Panitia PRF datang untuk mengajak civitas akademika Unipa Maumere agar berkolaborasi dalam festival yang akan berlangsung pada pekan keempat September 2024 mendatang.
Gobang menyambut gembira ajakan panitia PRF, mengingat tema-tema yang diusung saat festival merupakan isu strategis dan sangat urgen untuk disampaikan kepada generasi muda.
“Kalau pada bulan September itu kami baru mulai tahun akademik, sehingga itu kita kasih pemanasan kepada mahasiswa dengan isu-isu ini. Juga pada dosen dapat menulis artikel,” katanya.
Menurut Gery Gobang, Unipa merupakan tempat yang bebas untuk menciptakan mimbar akademik.
Karena itu Unipa membuka diri untuk membangun kerja sama dengan berbagai kalangan untuk demi mewujudkan Kampus Merdeka.
Alasan lain di balik ajakan memberikan kuliah umum karena pertimbangan jumlah mahasiswa Unipa Maumere yang mencapai 7.000-an orang. Aula di Unipa juga berkapasitas besar dan menampung 2.000 orang.
“Sehingga dinilai layak untuk menghadirkan banyak mahasiswa,” imbuh Gobang.
Ketua panitia PRF, Brian R. Benedicto menjelaskan, salah satu sesi dalam festival ini adalah membicarakan perempuan, pangan, dan lingkungan. Sesi ini akan menghadirkan dua tokoh perempuan NTT yang terkenal yakni, Mama Aleta dan Maria Loreta.
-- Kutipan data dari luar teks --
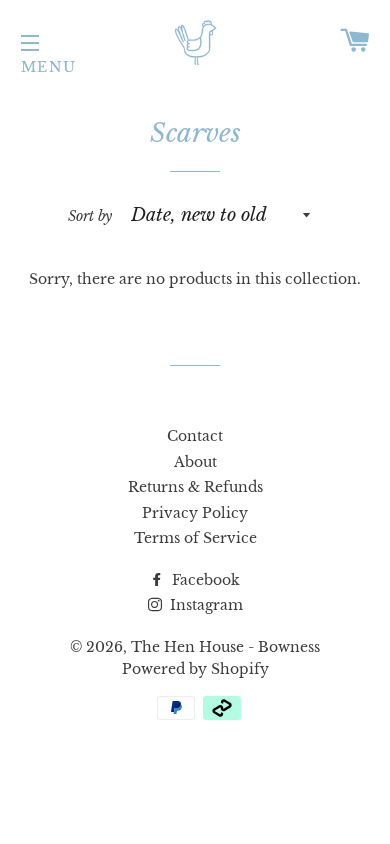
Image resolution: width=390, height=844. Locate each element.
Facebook (204, 580)
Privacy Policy (195, 513)
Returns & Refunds (195, 487)
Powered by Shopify (195, 669)
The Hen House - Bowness (225, 647)
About (195, 462)
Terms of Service (195, 538)
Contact (195, 436)
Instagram (204, 605)
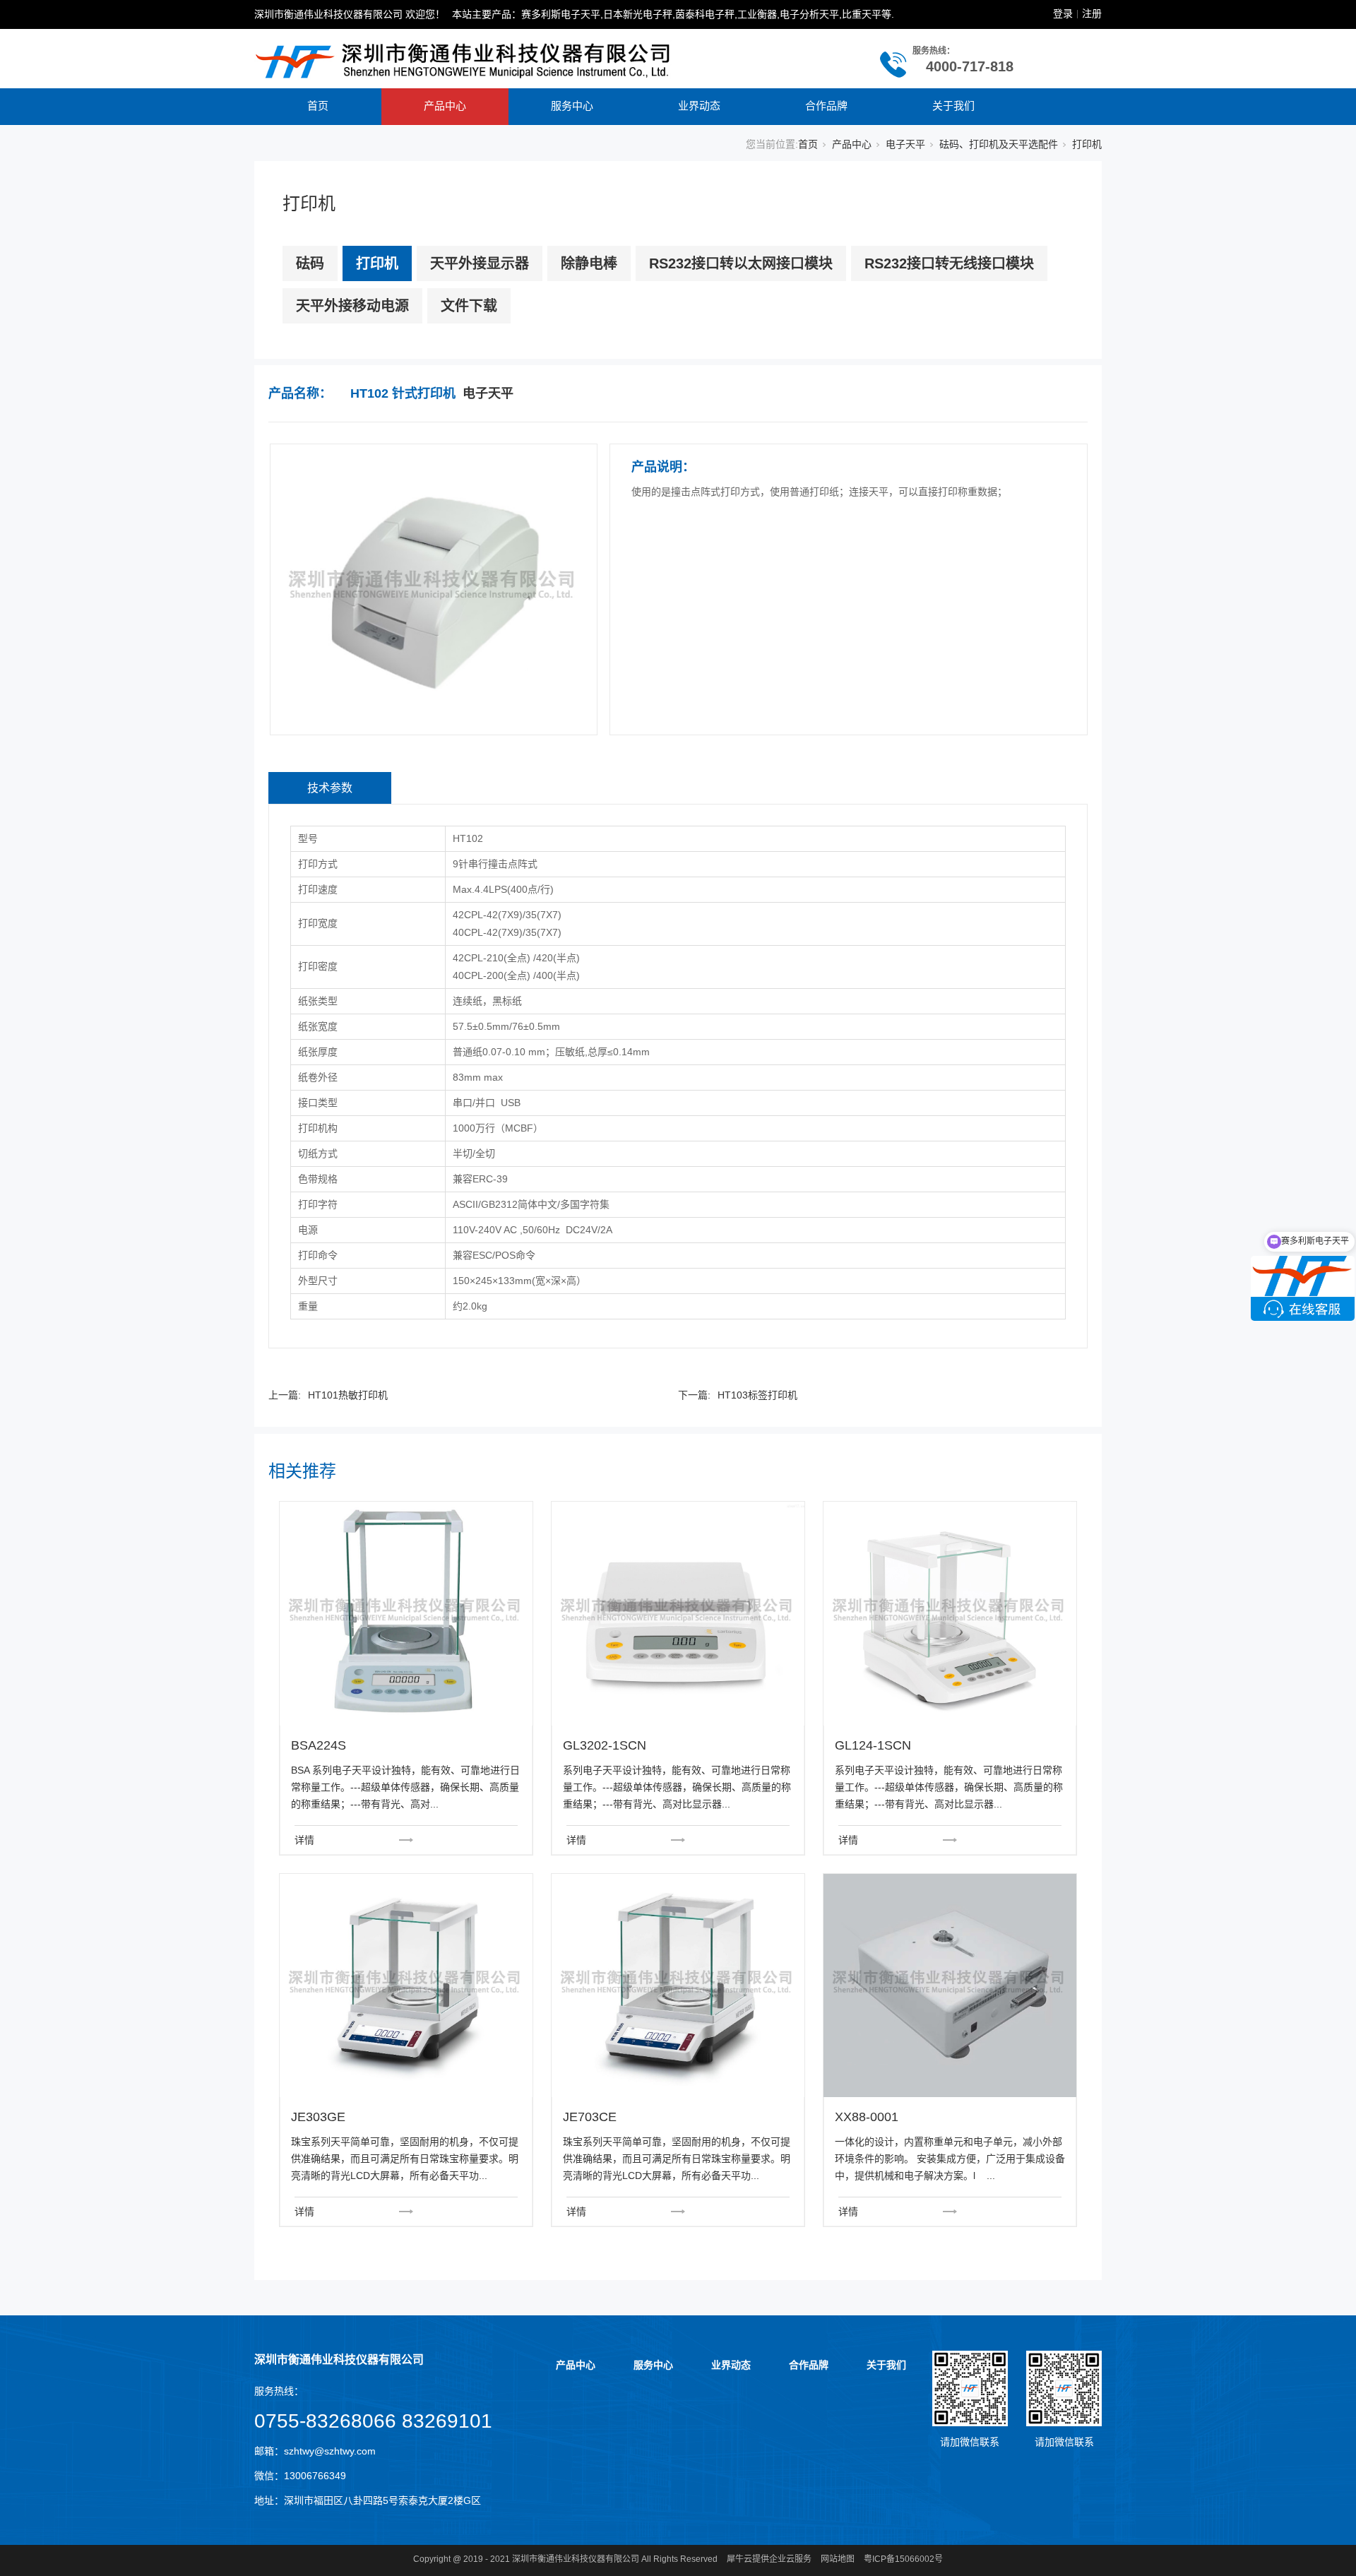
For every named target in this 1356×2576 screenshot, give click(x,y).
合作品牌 (826, 106)
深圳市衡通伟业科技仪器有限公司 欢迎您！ (349, 14)
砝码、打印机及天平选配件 (998, 144)
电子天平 (905, 144)
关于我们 (953, 106)
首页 (317, 106)
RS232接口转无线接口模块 (949, 263)
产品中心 (445, 106)
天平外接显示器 (479, 263)
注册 (1092, 13)
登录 (1063, 13)
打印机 (1087, 144)
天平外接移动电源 (352, 306)
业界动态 (699, 106)
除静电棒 (589, 263)
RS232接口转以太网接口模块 (741, 263)
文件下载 (469, 306)
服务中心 (572, 106)
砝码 (310, 263)
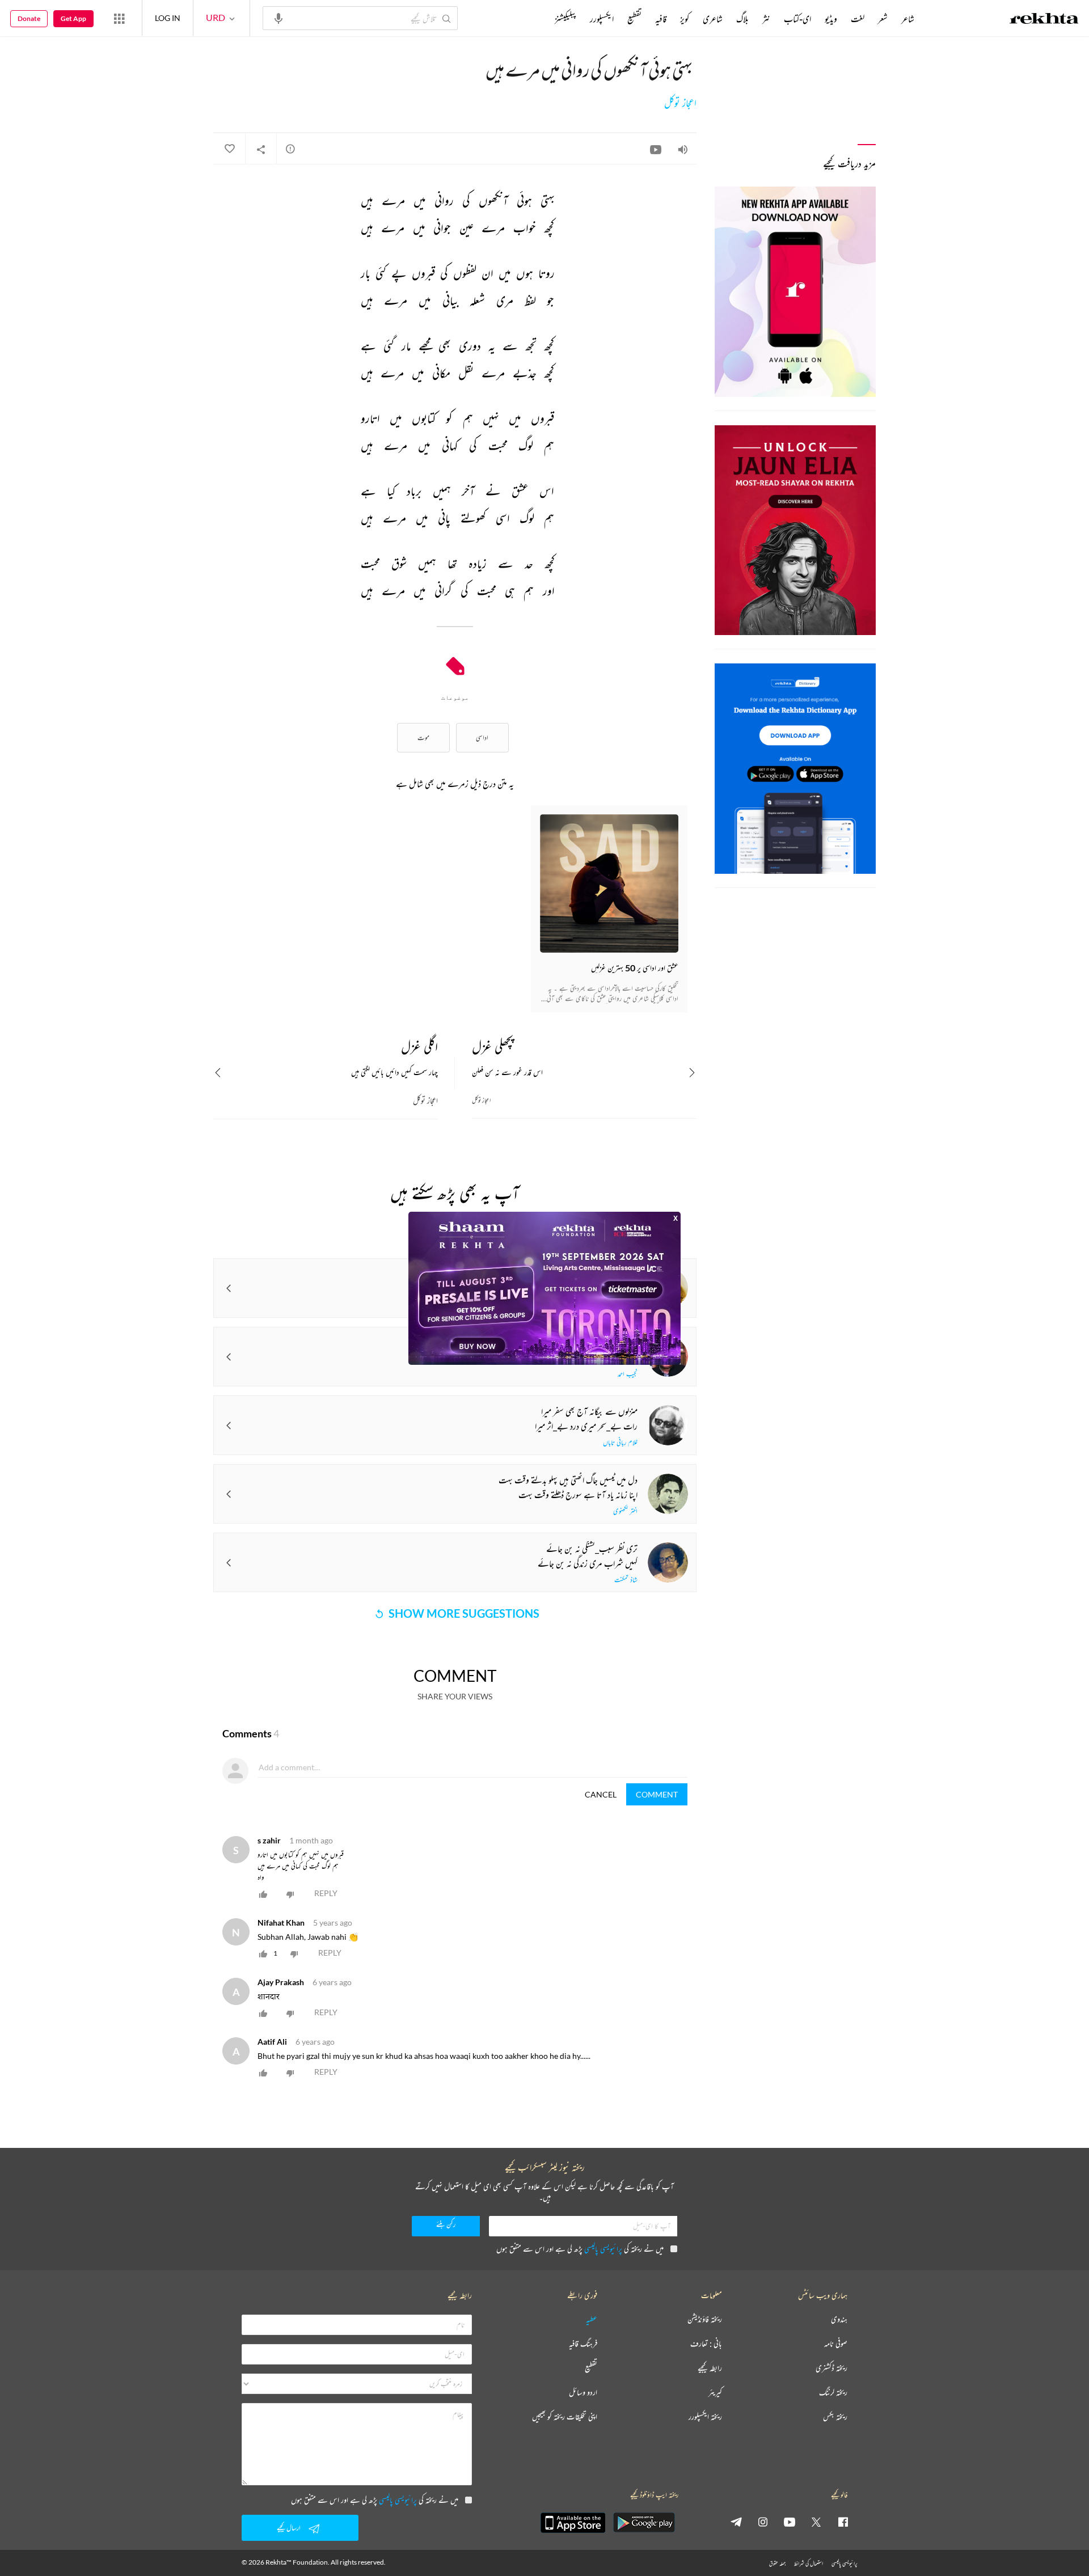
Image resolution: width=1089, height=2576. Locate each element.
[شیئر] (261, 149)
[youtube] (789, 2521)
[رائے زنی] (290, 148)
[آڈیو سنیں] (683, 149)
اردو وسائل (583, 2392)
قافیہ (660, 18)
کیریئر (715, 2392)
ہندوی (839, 2319)
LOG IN (167, 18)
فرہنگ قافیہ (583, 2344)
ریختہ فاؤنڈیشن (704, 2319)
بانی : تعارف (706, 2344)
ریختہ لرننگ (833, 2392)
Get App (73, 18)
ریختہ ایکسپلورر (705, 2417)
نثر (766, 18)
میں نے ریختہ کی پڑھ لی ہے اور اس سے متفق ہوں (580, 2248)
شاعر (907, 18)
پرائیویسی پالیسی (603, 2248)
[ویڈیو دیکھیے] (655, 149)
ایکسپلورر (602, 18)
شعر (883, 18)
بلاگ (742, 18)
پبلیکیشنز (565, 18)
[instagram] (763, 2521)
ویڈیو (831, 18)
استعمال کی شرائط (808, 2563)
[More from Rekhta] (119, 18)
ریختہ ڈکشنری (831, 2368)
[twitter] (816, 2521)
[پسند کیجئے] (229, 149)
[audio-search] (278, 17)
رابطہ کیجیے (710, 2368)
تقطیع (634, 18)
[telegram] (736, 2521)
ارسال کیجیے (289, 2527)
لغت (857, 18)
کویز (684, 18)
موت (423, 737)
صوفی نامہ (835, 2344)
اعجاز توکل (680, 103)
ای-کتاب (797, 18)
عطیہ (591, 2319)
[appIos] (573, 2522)
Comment (657, 1794)
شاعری (713, 18)
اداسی (482, 737)
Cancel (601, 1794)
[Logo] (1044, 20)
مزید (535, 18)
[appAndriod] (643, 2522)
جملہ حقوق (777, 2563)
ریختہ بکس (835, 2417)
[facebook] (843, 2521)
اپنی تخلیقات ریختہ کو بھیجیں (564, 2417)
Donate (29, 18)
Kegiatan PRF, kata Brian, mengusung tema “Suara Bae dari Timor”. Kegiatan akan dilaksanakan di depan halaman kantor bupati Sikka dan melibatkan stakeholder lokal termasuk mahasiswa dan pelajar, serta pemangku kepentingan lainnya.
Ia menjelaskan, PRF adalah sebuah perhelatan yang bertujuan untuk menyampaikan solusi dan aksi perubahan iklim berbasis lokal melalui narasi positif dan karya budaya.
“Perhelatan ini ditujukan untuk melibatkan orang muda Nusa Tenggara Timur dan masyarakat Indonesia, yang mencerminkan keragaman budaya Flores, Sumba, Timor, Alor, Lembata, dan Sabu,” jelas Brian.
Di balik kegiatan PRF tentu saja ingin menciptakan dunia, di mana masyarakat sipil lokal menjadi agen perubahan dalam solusi perubahan iklim yang relevan, inklusif, dan berkelanjutan.
Hal tersebut dilakukan melalui penguatan kapasitas terhadap solusi iklim alternatif, penetapan agenda aksi iklim dengan memperkuat cerita dan lobi, serta advokasi untuk kebijakan guna memperoleh aliran keuangan yang mendukung solusi lokal.
Rangkaian kegiatan PRF meliputi, pameran, pementasan teater, dan konser musik, serta workshop yang mengusung isu lingkungan, pangan lokal, iklim, serta kekerasan terhadap perempuan dan anak.